- SOURCE EXCERPT
============================================================
There were three separate selections of chocolate bars:

  1. Yuppie chocolate, all of which is the color of tires, with oh-so-subtle labels promising that the things contain little more than cocoa stuck together with the absolute minimum of binding agents;

  2. Normal candy, which ranges from the low end of yuppie chocolate down to Hershey bars and Nestlé Crunch;

  3. Candy typically sold only in Exotic Lands like England and Germany and Canada.

Similarly the digestives are next to the English mustard, not next to the other cookies; the Radenska water is not next to the Perrier and the San Pellegrino, but next to the other German things (though Radenska is actually from Slovenia); and so on and so forth.

All of these things are widely scattered, so if you actually want to see your mineral water options, or the cookies available, you have to be prepared to wander all over the store. Which may be the whole point: but in my case the result of this kind of thing is that I always feel like I’m somehow missing the thing I’m really looking for, because my taxonomy does not match Wegman’s.
============================================================
- DATA SHOWN

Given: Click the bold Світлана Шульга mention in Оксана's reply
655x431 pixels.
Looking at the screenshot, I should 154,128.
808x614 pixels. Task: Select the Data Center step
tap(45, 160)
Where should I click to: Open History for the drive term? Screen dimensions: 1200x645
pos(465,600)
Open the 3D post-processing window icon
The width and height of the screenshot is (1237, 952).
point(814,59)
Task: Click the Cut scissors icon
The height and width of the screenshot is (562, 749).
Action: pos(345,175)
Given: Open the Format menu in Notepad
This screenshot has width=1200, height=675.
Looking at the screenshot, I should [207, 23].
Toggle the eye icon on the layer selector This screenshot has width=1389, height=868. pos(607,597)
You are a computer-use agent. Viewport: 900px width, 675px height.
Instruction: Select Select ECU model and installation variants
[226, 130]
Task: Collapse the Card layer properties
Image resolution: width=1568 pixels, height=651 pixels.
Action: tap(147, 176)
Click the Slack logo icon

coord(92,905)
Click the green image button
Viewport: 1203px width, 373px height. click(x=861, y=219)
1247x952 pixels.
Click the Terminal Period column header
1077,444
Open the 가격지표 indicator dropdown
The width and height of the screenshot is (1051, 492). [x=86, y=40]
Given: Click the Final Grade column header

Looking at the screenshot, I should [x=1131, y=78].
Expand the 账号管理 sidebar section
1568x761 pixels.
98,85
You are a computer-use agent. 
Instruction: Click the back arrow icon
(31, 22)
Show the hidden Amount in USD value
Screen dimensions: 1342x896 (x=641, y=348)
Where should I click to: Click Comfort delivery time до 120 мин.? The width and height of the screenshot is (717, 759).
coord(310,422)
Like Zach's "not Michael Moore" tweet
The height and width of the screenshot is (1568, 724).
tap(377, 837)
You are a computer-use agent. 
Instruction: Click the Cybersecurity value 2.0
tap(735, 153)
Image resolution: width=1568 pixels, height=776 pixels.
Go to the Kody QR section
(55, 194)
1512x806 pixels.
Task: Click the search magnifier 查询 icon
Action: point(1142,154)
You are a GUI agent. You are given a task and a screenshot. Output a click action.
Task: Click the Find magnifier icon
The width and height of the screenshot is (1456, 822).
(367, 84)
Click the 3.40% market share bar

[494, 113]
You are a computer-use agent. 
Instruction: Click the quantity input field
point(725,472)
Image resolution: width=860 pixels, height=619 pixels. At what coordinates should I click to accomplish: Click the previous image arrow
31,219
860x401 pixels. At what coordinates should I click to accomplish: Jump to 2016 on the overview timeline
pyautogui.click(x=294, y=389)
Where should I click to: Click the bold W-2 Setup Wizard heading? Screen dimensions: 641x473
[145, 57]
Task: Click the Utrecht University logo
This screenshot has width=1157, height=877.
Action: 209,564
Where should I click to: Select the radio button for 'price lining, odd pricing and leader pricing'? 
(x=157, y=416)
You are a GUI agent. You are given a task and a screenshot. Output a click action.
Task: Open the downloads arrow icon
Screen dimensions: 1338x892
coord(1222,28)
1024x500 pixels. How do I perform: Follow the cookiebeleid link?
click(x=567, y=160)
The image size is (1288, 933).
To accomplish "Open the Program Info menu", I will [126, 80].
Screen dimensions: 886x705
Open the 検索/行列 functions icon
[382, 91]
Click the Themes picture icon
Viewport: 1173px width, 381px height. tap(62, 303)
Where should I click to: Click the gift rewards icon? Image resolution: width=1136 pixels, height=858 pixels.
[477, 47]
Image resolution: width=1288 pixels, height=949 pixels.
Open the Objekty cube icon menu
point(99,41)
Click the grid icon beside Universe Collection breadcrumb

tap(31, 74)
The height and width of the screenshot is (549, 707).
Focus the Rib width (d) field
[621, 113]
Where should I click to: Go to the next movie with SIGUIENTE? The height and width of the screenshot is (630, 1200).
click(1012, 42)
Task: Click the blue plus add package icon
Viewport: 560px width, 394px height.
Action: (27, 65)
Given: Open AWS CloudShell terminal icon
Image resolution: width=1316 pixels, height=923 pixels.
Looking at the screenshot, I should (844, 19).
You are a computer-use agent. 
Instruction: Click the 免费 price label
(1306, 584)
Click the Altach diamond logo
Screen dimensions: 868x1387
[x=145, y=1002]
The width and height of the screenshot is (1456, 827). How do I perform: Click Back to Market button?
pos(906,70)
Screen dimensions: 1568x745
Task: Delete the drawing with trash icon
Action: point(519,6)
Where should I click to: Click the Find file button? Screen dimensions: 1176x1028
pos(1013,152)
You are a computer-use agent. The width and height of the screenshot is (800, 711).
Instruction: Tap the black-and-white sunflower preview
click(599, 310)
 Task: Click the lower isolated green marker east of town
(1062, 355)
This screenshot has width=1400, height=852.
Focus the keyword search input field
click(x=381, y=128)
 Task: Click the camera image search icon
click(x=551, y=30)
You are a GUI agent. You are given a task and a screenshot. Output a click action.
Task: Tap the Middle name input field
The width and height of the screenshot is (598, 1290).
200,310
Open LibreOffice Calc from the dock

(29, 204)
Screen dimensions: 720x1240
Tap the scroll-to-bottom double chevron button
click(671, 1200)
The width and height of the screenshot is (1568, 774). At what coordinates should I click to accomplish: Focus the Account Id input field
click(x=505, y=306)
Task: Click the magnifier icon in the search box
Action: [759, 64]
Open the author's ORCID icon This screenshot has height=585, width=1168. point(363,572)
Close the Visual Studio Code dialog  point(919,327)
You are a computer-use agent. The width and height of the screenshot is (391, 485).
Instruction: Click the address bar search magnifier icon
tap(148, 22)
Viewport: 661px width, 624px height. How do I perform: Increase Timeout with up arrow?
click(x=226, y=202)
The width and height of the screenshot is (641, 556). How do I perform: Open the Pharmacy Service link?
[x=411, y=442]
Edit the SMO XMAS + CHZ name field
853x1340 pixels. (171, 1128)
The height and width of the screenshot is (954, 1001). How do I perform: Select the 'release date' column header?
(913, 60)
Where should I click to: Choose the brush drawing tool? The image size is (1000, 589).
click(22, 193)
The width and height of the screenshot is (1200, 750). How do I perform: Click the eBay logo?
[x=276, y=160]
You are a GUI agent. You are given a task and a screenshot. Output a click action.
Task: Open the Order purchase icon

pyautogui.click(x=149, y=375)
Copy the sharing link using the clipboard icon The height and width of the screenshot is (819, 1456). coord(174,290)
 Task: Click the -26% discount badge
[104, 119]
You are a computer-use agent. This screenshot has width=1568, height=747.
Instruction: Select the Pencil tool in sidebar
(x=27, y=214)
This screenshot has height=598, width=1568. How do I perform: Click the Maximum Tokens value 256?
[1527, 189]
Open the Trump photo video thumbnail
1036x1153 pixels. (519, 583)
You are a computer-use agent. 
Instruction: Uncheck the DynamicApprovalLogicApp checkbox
============================================================
- INSTRUCTION 1
Count the lines in the entries that contain the string "accomplish", and give only that number.
- INSTRUCTION 2
Write the next few sentences of the passage on Wegman's shelving, picking up after its final sentence.
The entries are unrelated to the passage on Wegman's shelving.

- TASK OUTPUT 1
4

- TASK OUTPUT 2
More annoying than that, the effect is to ghettoize this stuff, so that you’re not going to consider, say, the German mustard when you’re looking for mustard in general; you’re only going to see the German mustard if you are looking for German things in the first place. The most important thing about the mustard, Coke, digestives, etc., Wegman’s is saying, are not their food natures as mustard, Coke, and cookies, but rather their country of origin.

3: I think that all of this points to a problem the United States has with the culture of eating. You actually see the same thing at work all over the place, but it’s much easier to demonstrate with food.

I started thinking about this again while watching that Jamie-Oliver-Feeds-The-Hillbillies show on ABC.

I shouldn’t really call it that, because Huntington, WV, where it takes place, is a small city, with trains, and an airport, and an Interstate, and a navigable river, and so on and so forth. True hillbillies are the result of the incredible isolation that a lot of West Virginia produces; you can easily have to cover 150 miles there to get 20 miles away from your starting point in a straight line. Huntington is actually a fairly nice place.

But according to the CDC, it’s also a fairly fat place, in fact the fattest town in America: Fat City U.S.A. And so Jamie Oliver has come there to teach them all to eat.

Oliver cooks meals, and tells them to stop deep-frying everything, and tries to get the schools to actually cook food rather than reheating frozen stuff, and that’s all fine and well. The most interesting thing happened when he cooked something or other in a school that required knives and forks.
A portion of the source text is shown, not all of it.